Resumo Mycoplasma suis é uma bactéria que causa a hemoplasmose em suínos. Este agente é capaz de se aderir à superfície dos eritrócitos de suínos, ocasionando deformações estruturais nestas células. No Brasil, poucos são os relatos acerca do parasita, da infecção e de seus impactos econômicos nas esferas produtiva e sanitária.

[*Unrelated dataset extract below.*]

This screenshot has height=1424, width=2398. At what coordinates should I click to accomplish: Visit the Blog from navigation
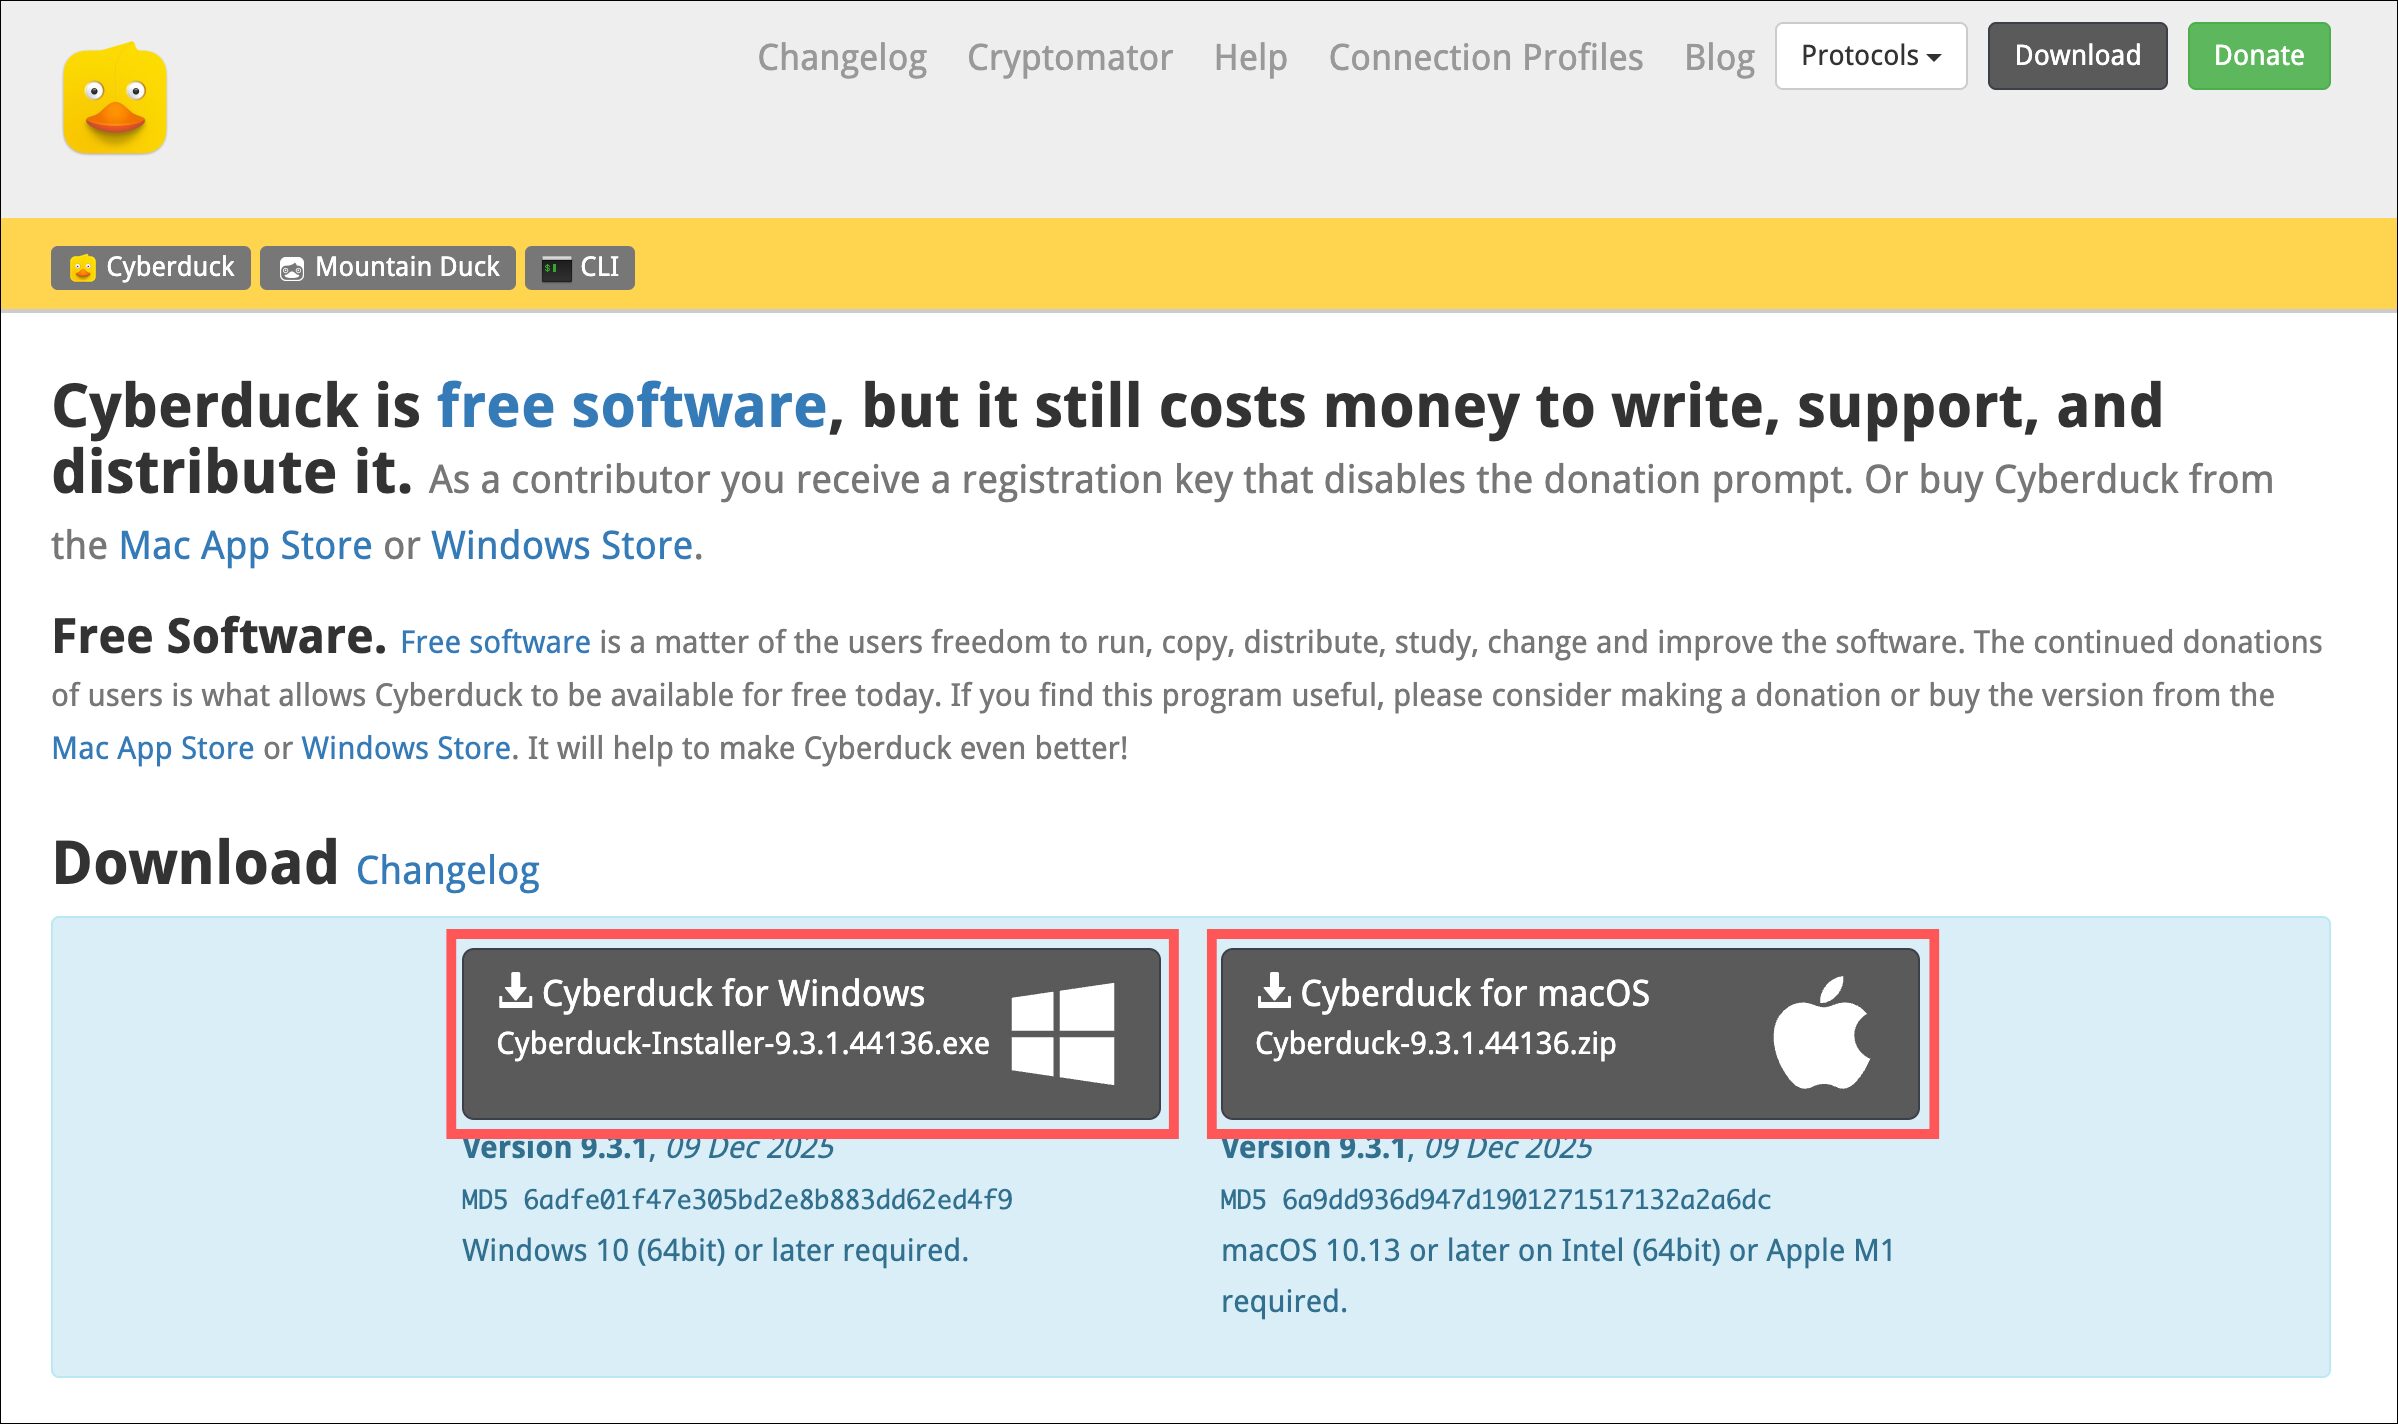(x=1719, y=57)
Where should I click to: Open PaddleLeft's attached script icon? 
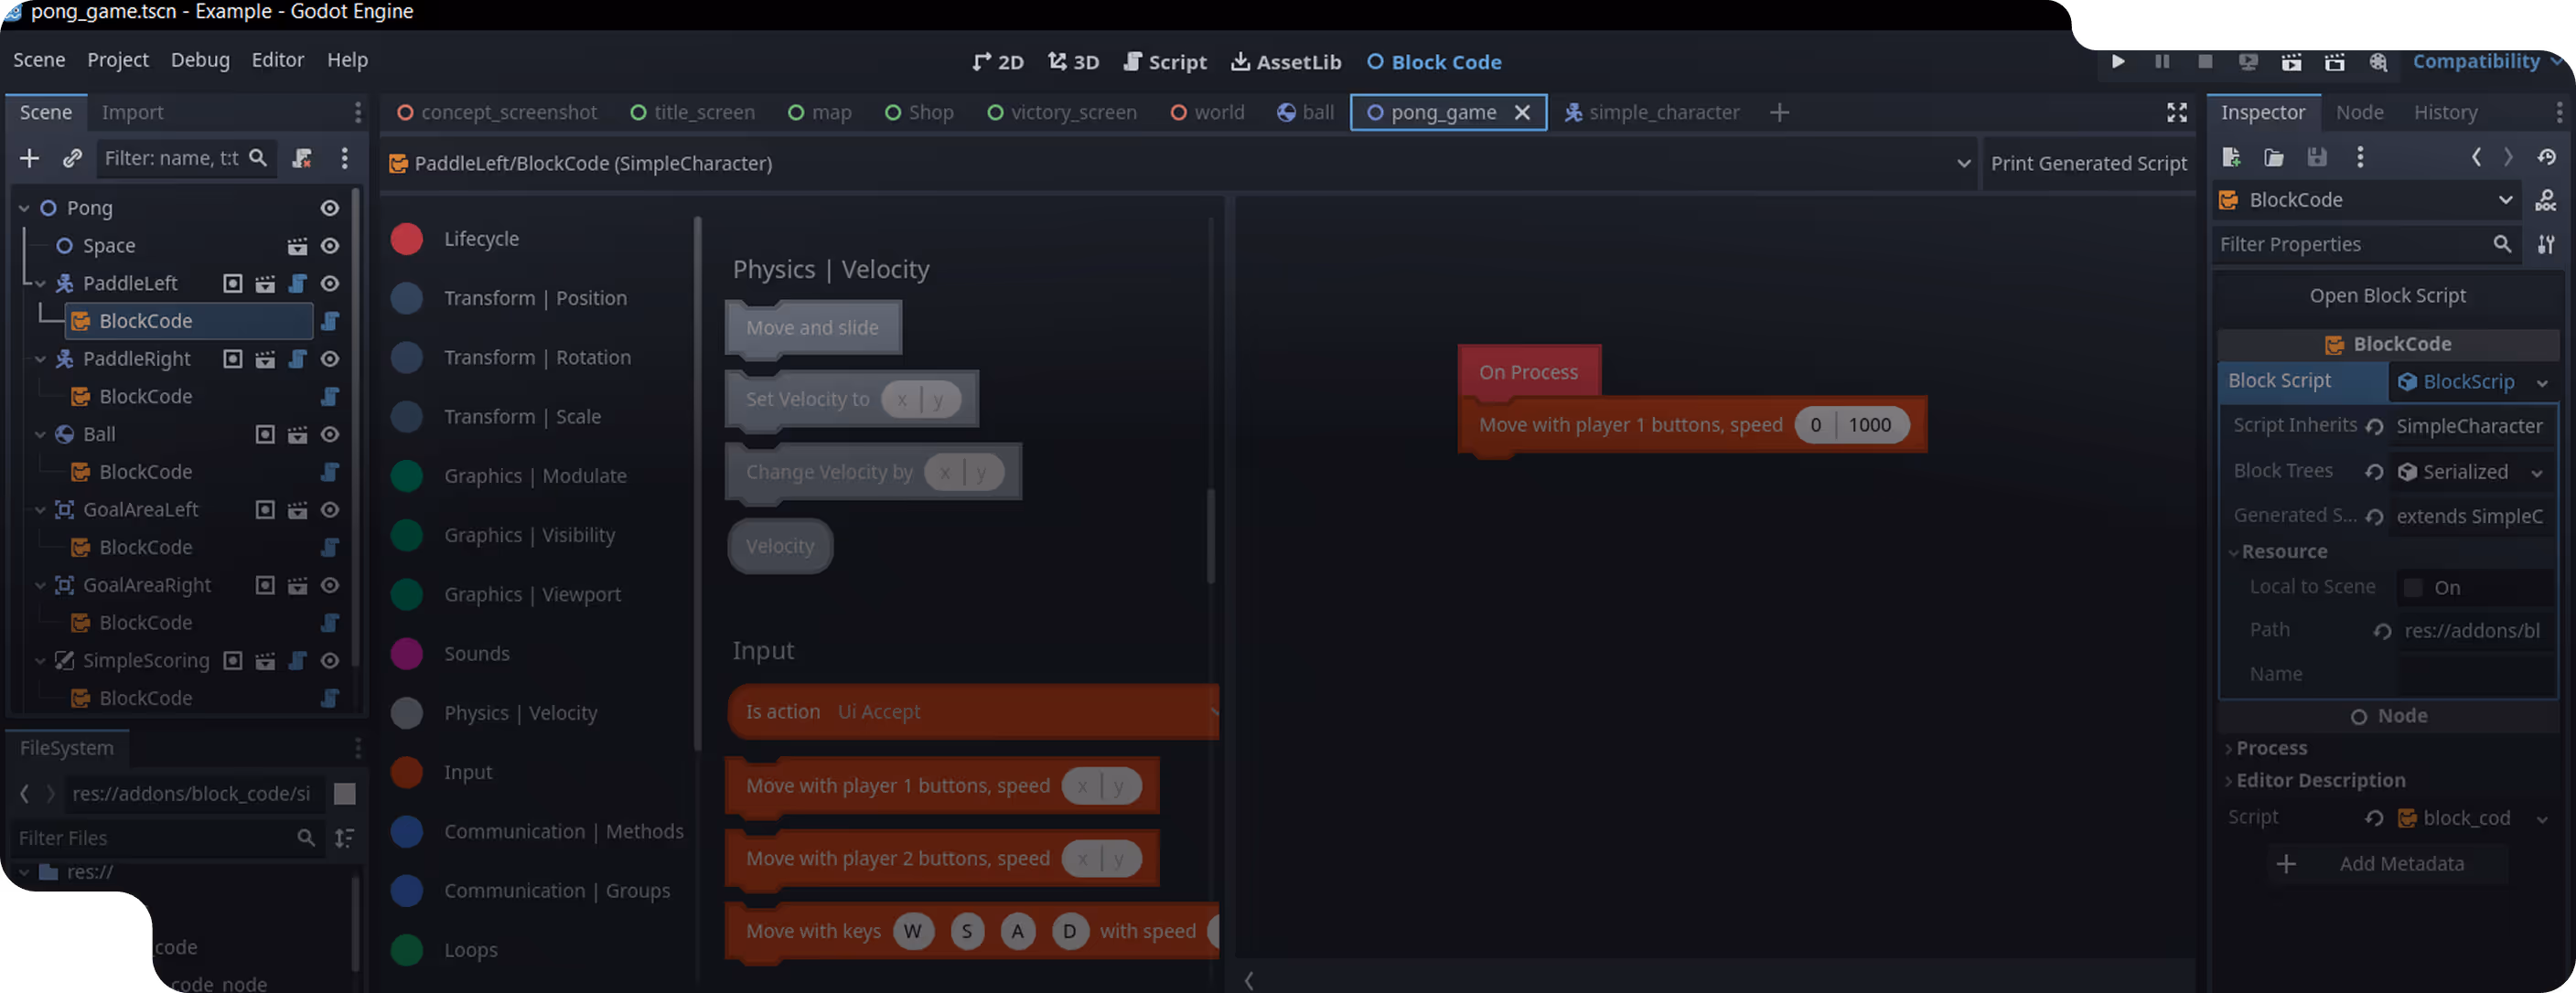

O objetivo deste estudo foi investigar, por meio da PCR em tempo real quantitativa (qPCR) baseada no gene 16S rRNA, a ocorrência de M. suis em 64 amostras de sangue de suínos de criações extensivas dos municípios de Itapecuru Mirim, Santa Rita e Rosário, localizados no estado do Maranhão. Foram obtidos um percentual de 82,3%, 65,2% e 25% de amostras positivas na qPCR para M. suis nos municípios de Itapecuru Mirim, Santa Rita e Rosário, respectivamente. Este estudo mostra que M. suis circula entre os suínos de criações extensivas no estado do Maranhão.